Hoyt era como un niño pequeño que no podía dejar de hacer preguntas. Eadie fue paciente con él porque suponía que su insistencia era una forma de disimular su dolor.

–Seguramente tienes cosas más importantes que hacer que estudiarme.

–Verdad. Aunque tal vez tuviese que usar mi convalecencia para hacer un estudio de ti. ¿Qué crees que averiguaría?

«¡Oh, Dios Santo!», pensó ella. ¿Qué diablos pretendía?

Nada, seguramente no pretendía nada.

–Si me estuvieras estudiando en este momento, te darías cuenta de que empiezo a dudar de que te haga falta apoyarte en mí.

–¿Crees que estoy fingiendo?

–Sí. Y me gustaría que no lo hicieras.

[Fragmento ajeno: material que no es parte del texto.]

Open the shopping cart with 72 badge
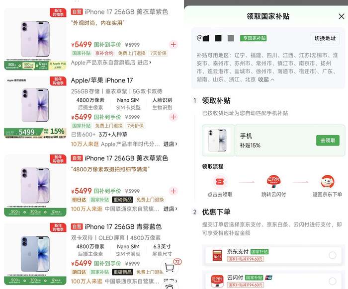 [x=170, y=267]
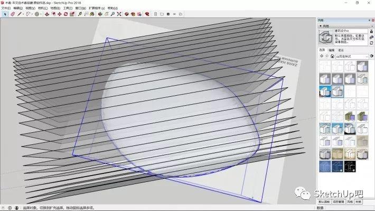This screenshot has height=211, width=375.
Task: Open the Paint Bucket tool
Action: [92, 14]
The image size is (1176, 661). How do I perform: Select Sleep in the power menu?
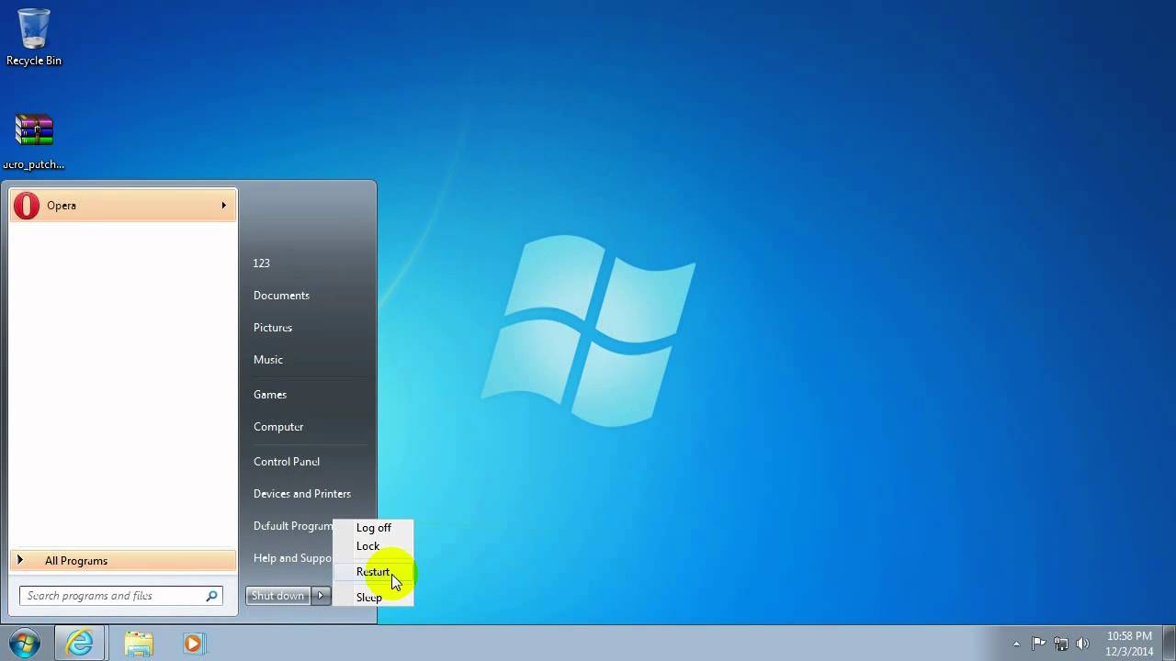[369, 598]
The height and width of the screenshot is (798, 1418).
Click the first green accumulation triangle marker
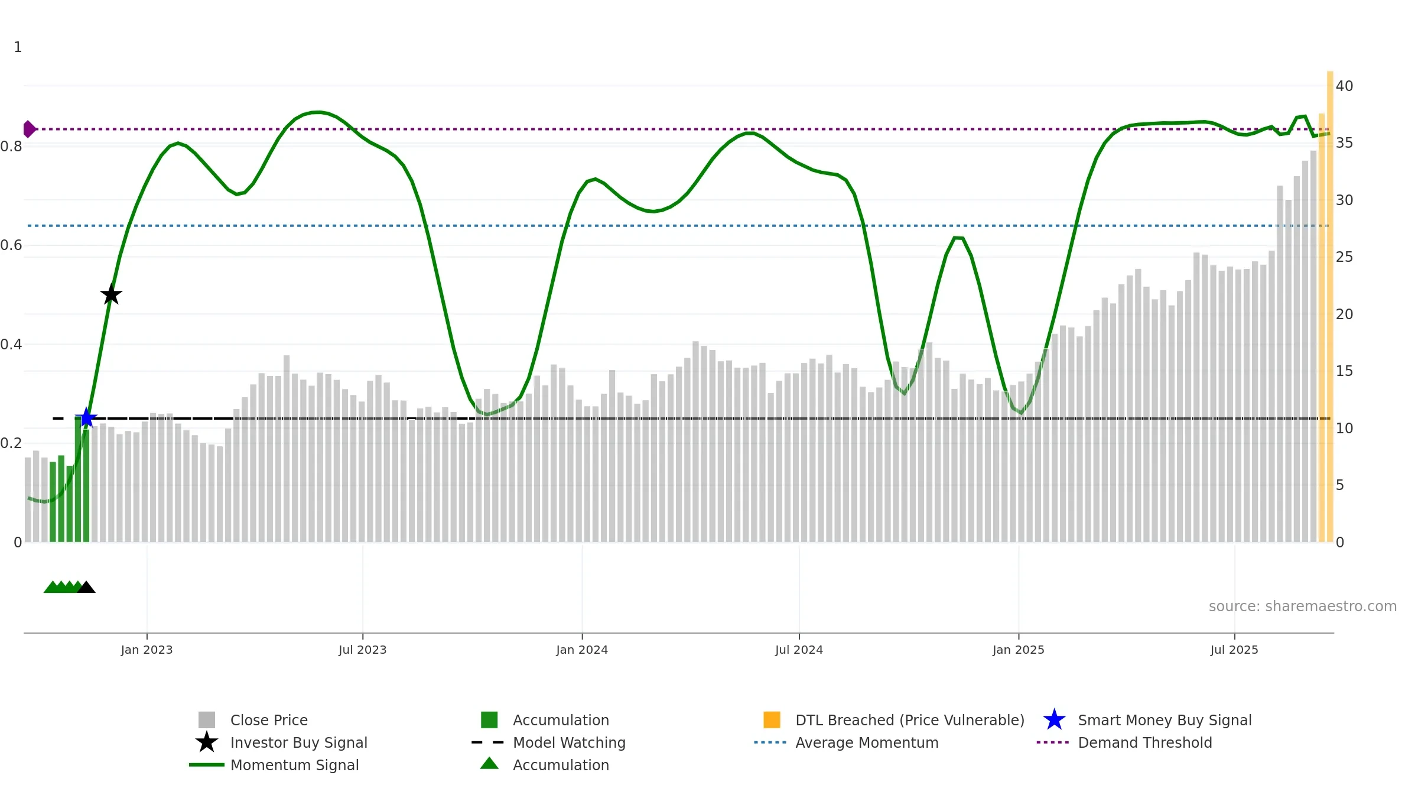tap(52, 587)
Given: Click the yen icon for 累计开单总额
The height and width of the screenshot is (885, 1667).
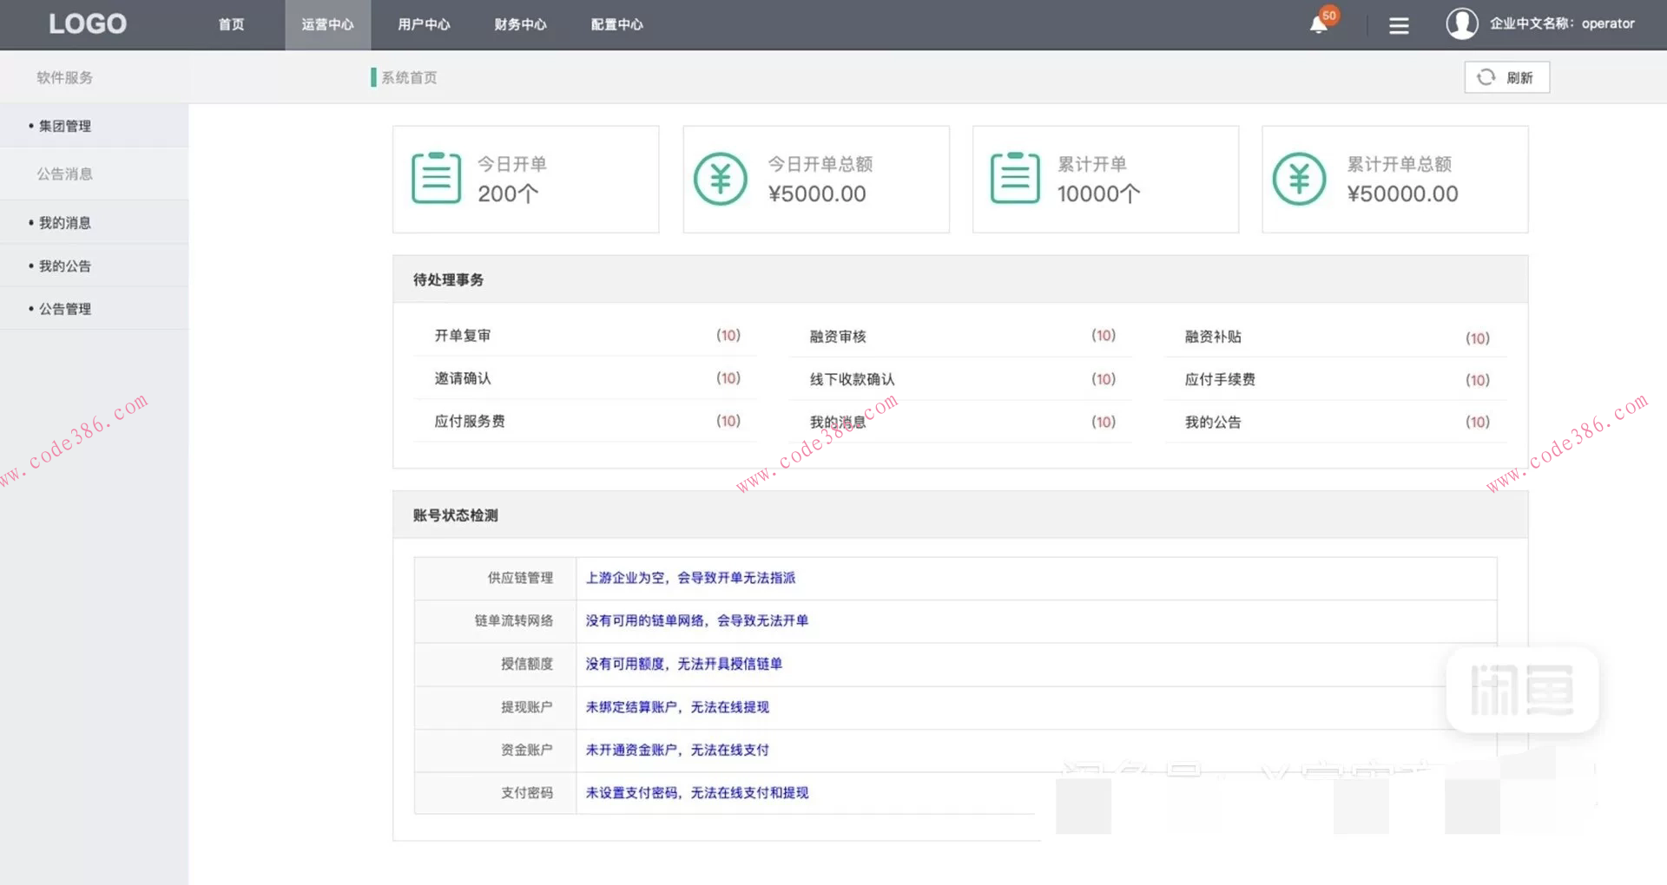Looking at the screenshot, I should (1299, 179).
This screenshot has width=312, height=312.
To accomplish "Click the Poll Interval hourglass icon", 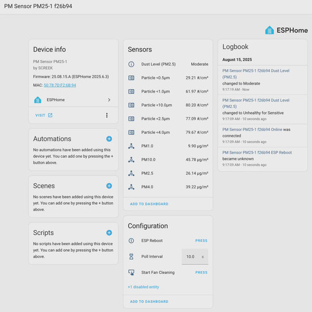I will [x=132, y=256].
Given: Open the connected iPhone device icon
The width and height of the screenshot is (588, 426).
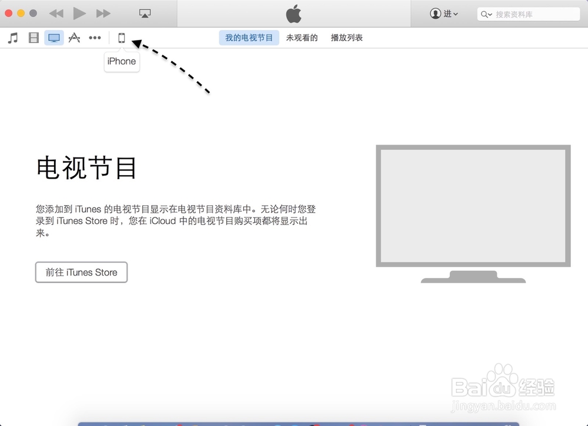Looking at the screenshot, I should 122,37.
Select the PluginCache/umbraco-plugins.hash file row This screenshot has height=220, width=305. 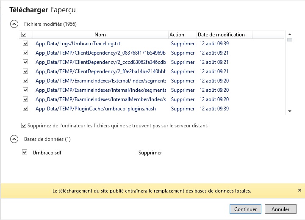coord(95,109)
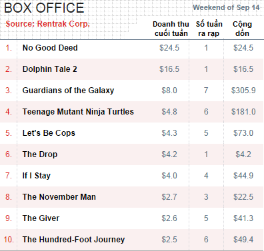
Task: Select the Dolphin Tale 2 row
Action: click(x=132, y=69)
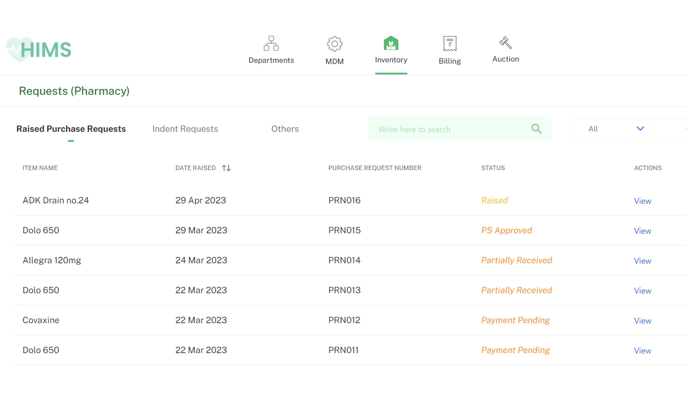Open the Others tab
This screenshot has width=687, height=415.
[285, 129]

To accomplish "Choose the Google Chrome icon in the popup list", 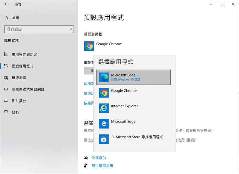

Tengo una pila llena de platos que lavar y un montón de tareas que hacer en las próximas dos horas, así que si realmente no me necesitas, será mejor que me vaya a casa cuanto antes.

–¿Y si te pago horas extra?

–No aceptaría dinero por algo como esto.

–Entonces, te lavaré los platos más tarde.

Ella se rió.

–¿Y crees que quedaría alguno sin romper?

–Te compraría una vajilla nueva, si hiciera falta. Y un lavaplatos.

–Tengo lavaplatos. Pero no puedo gastar tanta agua. Por favor, vayamos al pueblo de una vez.

Eadie lo llevó hasta la puerta de entrada. Luego tuvieron una breve discusión acerca de si era mejor llevar la camioneta de ella o su nueva supercamioneta. Eadie cedió finalmente por el tiempo que podían ahorrar yendo en la de Hoyt. Y lo ayudó a subir a su camioneta. Se sentó frente al volante y puso el aire acondicionado.

Luego salió del coche y fue a llamar al médico.

–La señorita Ed debe haberlo hecho ya, así que, vámonos –dijo Hoyt.

Así que Hoyt se había estado burlando de ella, al menos cuando le había dicho que le diera los puntos de sutura, puesto que ya habían llamado al médico.

Eadie puso el asiento del coche a su medida y se ajustó el cinturón de seguridad.

–Tus piernas son cortas –observó bruscamente Hoyt.

Ella sonrió débilmente.

–Muchas gracias por todos tus piropos, jefe. Soy pequeña, tengo piernas cortas... Soy avara. Y no nos olvidemos de «lo fría que soy». Como sigas, te abandonaré por ahí, en la carretera.

–No me tranquilizas mucho con esas palabras, Edith Regina Webb.